Excerpt to read:
◆ ◆ ◆

Staff at the National Aquarium Animal Care and Rescue Center are rehabilitating four young grey seals, hitting the center’s capacity for seals, the National Aquarium said Wednesday.
Employees at the Fayette Street rescue center will teach these vulnerable young seals to forage for food while they receive fluids, antibiotics and treatment for their health needs, according to a news release. This year is the busiest for seal rescues since 2019, it said.
All four seals are named after Baltimore neighborhoods, this year’s theme for rescued seals and turtles that come through the rescue center.
Marine Education, Rescue & Rehabilitation Institute, one of the aquarium’s partners, first found seal pup Woodberry on a Fenwick, Delaware, beach on Feb. 25. He was malnourished with infected puncture wounds believed to be from a larger animal. Since arriving in Baltimore, Woodberry has been recovering and is now able to swim and eat independently.

◆ ◆ ◆

Given information:
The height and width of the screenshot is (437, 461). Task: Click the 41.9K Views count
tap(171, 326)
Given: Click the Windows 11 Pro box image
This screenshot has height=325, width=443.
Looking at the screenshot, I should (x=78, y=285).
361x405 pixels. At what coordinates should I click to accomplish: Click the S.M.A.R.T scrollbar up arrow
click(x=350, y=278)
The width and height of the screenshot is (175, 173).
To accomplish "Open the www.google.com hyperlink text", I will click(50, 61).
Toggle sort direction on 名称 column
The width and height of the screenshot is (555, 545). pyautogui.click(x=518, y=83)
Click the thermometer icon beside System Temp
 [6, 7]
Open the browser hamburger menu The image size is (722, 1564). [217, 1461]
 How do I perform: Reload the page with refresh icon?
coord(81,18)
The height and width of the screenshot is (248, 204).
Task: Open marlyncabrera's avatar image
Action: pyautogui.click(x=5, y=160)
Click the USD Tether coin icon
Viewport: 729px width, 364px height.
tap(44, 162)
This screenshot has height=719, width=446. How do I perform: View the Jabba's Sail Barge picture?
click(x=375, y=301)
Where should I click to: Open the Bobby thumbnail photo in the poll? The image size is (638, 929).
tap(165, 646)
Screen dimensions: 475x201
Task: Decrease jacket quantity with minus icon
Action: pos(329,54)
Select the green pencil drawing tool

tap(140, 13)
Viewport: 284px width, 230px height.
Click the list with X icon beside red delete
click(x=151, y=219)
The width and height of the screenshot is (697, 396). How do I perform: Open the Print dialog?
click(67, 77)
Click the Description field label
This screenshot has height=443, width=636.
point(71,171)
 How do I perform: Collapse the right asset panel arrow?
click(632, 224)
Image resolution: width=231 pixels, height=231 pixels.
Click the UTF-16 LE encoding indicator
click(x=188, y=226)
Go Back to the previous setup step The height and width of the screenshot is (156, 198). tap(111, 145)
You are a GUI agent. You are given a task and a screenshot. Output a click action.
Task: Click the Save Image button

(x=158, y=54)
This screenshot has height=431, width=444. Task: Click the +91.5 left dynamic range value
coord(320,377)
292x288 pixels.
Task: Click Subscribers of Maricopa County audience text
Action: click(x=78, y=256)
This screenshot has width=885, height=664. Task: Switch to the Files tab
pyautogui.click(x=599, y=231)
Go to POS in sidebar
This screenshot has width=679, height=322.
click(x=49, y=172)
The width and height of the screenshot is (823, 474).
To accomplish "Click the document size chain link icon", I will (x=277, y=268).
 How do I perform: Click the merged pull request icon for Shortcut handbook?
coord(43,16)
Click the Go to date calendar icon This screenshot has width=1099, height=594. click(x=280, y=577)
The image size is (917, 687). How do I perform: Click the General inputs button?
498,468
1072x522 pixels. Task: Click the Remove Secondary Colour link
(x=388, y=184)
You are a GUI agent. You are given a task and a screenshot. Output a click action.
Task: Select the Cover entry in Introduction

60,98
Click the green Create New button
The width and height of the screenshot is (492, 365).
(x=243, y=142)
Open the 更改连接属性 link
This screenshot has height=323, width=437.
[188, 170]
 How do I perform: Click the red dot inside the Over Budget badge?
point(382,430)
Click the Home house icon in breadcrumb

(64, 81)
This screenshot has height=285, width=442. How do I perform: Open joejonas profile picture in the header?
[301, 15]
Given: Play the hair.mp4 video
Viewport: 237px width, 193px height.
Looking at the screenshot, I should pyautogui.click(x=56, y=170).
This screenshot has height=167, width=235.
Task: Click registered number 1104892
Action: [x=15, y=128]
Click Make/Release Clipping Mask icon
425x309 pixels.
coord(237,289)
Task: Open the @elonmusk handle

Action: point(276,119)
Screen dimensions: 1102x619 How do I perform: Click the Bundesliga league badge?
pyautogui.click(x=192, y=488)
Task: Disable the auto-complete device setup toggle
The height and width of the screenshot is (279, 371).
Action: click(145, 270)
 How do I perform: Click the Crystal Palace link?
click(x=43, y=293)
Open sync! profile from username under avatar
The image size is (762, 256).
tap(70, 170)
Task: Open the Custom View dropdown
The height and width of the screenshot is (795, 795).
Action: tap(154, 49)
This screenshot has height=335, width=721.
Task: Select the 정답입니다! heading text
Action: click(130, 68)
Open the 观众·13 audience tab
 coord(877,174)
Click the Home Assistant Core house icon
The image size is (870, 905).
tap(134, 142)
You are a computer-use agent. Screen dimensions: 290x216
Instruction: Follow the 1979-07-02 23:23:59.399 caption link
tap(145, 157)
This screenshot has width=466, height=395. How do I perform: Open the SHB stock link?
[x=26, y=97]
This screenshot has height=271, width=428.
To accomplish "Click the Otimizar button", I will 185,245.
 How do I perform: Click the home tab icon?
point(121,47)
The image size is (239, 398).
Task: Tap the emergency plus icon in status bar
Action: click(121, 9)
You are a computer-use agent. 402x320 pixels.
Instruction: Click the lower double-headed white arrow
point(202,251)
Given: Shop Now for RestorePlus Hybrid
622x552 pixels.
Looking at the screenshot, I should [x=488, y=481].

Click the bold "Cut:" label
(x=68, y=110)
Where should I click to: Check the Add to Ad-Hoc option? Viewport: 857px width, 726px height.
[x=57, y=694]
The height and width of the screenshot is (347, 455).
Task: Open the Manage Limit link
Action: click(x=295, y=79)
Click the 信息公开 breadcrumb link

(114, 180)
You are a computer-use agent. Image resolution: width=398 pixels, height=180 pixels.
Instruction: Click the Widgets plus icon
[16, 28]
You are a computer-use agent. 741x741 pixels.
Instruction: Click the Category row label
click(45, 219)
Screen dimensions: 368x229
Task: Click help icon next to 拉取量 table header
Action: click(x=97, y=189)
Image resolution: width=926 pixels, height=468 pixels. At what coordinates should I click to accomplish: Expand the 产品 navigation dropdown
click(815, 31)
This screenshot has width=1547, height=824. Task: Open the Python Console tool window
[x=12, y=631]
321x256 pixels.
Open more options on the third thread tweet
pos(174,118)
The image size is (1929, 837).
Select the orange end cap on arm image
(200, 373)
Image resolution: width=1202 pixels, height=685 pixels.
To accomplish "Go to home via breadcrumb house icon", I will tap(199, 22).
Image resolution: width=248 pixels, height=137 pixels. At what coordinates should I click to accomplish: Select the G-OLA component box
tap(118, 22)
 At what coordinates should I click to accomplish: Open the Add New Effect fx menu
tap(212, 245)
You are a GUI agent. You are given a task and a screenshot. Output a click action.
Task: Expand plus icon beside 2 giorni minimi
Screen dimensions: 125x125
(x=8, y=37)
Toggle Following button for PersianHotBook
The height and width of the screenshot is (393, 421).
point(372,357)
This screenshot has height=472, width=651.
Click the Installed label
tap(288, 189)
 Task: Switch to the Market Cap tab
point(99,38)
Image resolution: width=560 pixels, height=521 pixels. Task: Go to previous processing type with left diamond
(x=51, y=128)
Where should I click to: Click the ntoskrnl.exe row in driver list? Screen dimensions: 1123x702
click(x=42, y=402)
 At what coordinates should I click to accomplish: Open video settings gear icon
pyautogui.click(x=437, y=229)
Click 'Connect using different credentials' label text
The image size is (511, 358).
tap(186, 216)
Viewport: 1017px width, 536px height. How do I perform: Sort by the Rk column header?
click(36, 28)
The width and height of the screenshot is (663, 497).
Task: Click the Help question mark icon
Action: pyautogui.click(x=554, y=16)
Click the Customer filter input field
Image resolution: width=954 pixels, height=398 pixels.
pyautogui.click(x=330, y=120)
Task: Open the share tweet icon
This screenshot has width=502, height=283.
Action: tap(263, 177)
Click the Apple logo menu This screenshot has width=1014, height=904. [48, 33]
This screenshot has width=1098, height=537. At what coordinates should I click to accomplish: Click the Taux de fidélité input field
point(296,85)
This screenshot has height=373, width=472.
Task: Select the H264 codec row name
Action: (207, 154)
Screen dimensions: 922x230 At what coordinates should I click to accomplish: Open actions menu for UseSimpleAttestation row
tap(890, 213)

◆ ◆ ◆

Requirement A:
Decide whether each statement agrees with the seal rescue article, and answer yes or no for each, quoting the words of the article that settle it.
(i) The rescue center caring for the seals is on Fayette Street.
(ii) Woodberry was found on a Maryland beach on Feb. 25.
(iii) The four seals are named after Baltimore neighborhoods.
Requirement B:
According to the seal rescue article, this year is the busiest for seal rescues since what year?
Requirement C:
Write the next part of the seal rescue article, starting after its final sentence.

Answer section A:
(i) Yes: "Employees at the Fayette Street rescue center"
(ii) No: "on a Fenwick, Delaware, beach on Feb. 25"
(iii) Yes: "All four seals are named after Baltimore neighborhoods"

Answer section B:
2019

Answer section C:
Evergreen, another grey seal pup, had puncture wounds likely from a shark attack. Now receiving antibiotics and pain medication, Evergreen is recovering on land.
Waverly had infected puncture wounds and a lacerated flipper but is now eating independently. Particularly young and vulnerable without her mother, Arcadia had puncture wounds, an eye infection and oral trauma. As of this past Friday, she was not yet stable, the release said.
Seals like the four currently being treated typically need five to six weeks in order to be injury- and infection-free and reach the 25 kilograms, or 55.12 pounds, required to be released back into the wild, the aquarium said. The National Oceanographic and Atmospheric Administration will give the final go-ahead on the seal’s return.
A recently established colony of harbor and grey seals on Cape Henlopen in Delaware is the cause of the increase in seal rescues across the Delmarva region, the aquarium said. Seal rescue season lasts from winter through May. The aquarium recommends maintaining a distance of 150 feet from seals when encountering them on beaches.